Of course, there are Yankees players who I don't like. Alex Rodriguez is one of the best players in the game, but a bit of a jerk. I have less of a problem with his taking steroids than others do; in fact I think it took some serious stones to come out and say "Yes I did them and I regret it", knowing it might cost him the Hall of Fame. He has pulled a few dick moves though (and I'm not talking about his relationship with Madonna – heyo!), so I can't say I really admire him. Similarly, I liked Roger Clemens when he was with the Jays, but he turned out to be a jerk as well. I don't remember the details of the circumstances under which A.J. Burnett left Toronto (I hate getting old), but whatever they were, they made me not like him. David Wells was not the most popular player around, though I never really hated him. I think he fit in on the Yankees better than on the Jays, and after he was traded to the Jays from the Yankees in the Clemens deal, he publicly stated that he wasn't happy with that trade and would have preferred to remain a Yankee. Way to make new friends in Toronto, Boomer. But I hated the Yankees long before any of those four donned the pinstripes.

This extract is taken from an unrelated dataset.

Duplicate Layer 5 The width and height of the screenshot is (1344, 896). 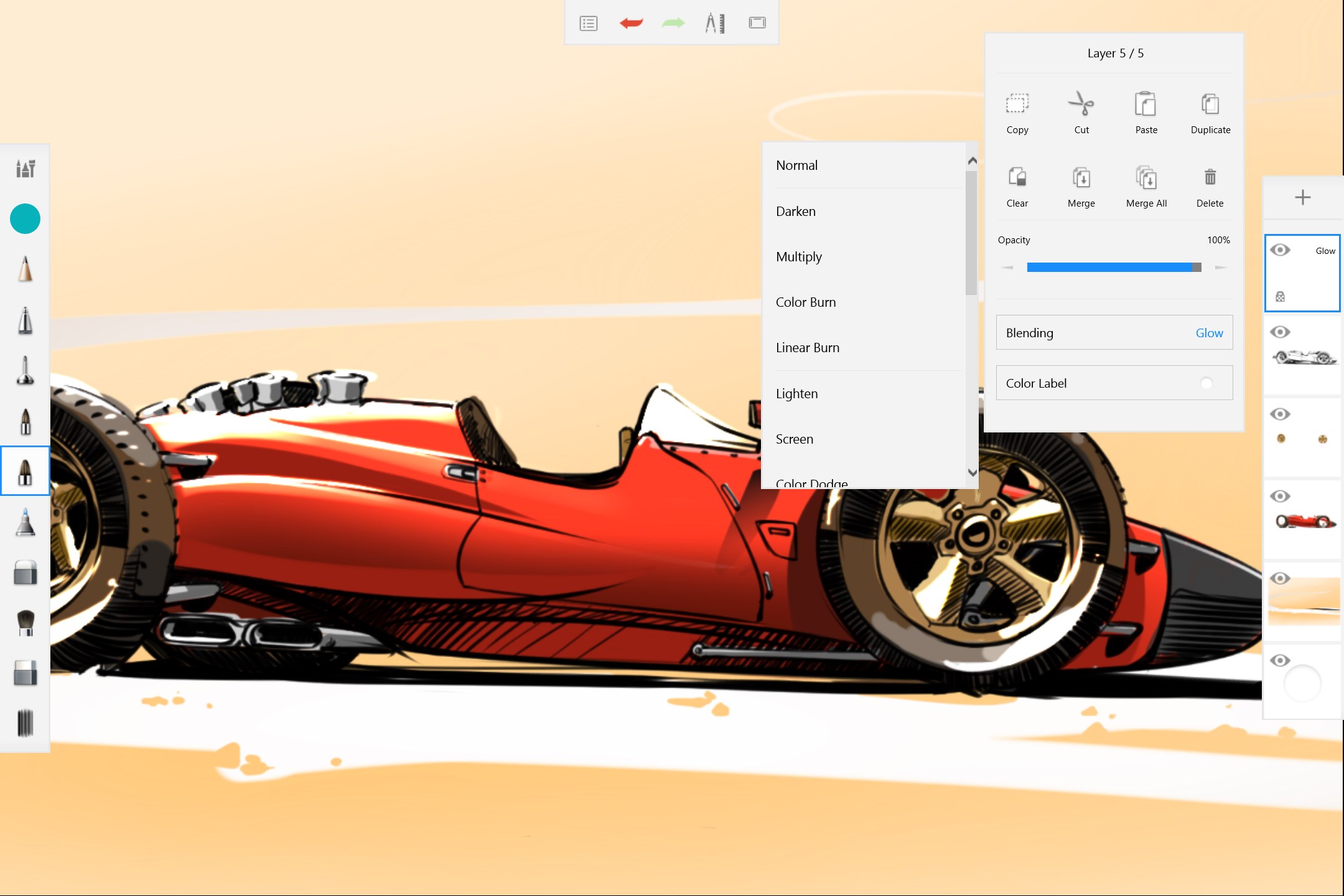[1210, 112]
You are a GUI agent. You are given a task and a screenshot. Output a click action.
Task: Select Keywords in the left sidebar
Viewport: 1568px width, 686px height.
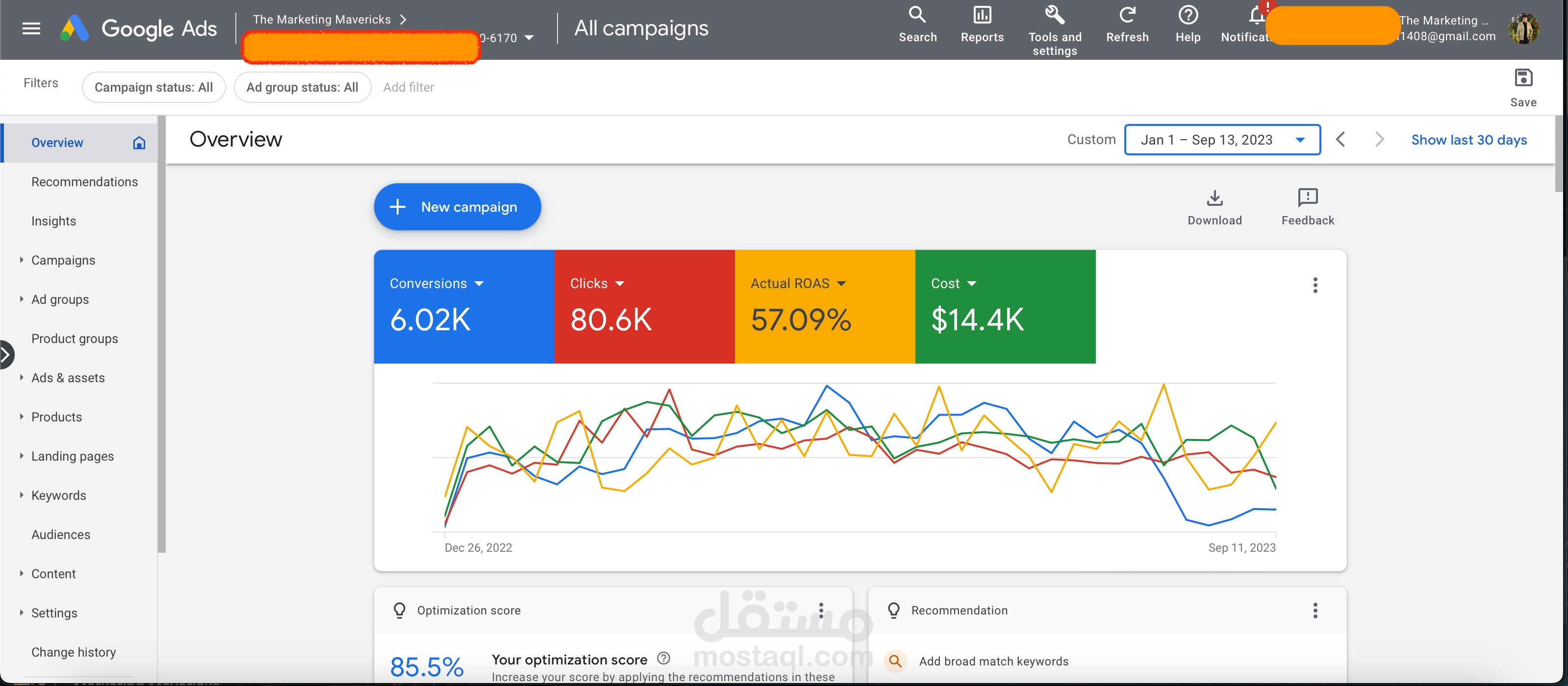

I never really liked George Steinbrenner (did anybody?), but you gotta admit that what he did with the team was pretty damned impressive. He bought the Yankees for dirt in the 70's and not only turned them into a baseball powerhouse (they've only missed the playoffs once since 1994) but more importantly for him, he turned the team into a multi-billion dollar enterprise and one of the most valuable franchises in any sport in the world. I found it amusing how often he changed managers, up until Joe Torre I guess. I believe he hired and fired Billy Martin five times. Martin himself was entertaining. I liked Lou Piniella and Joe Torre. I don't particularly like Joe Girardi, but I can't say that I hate him.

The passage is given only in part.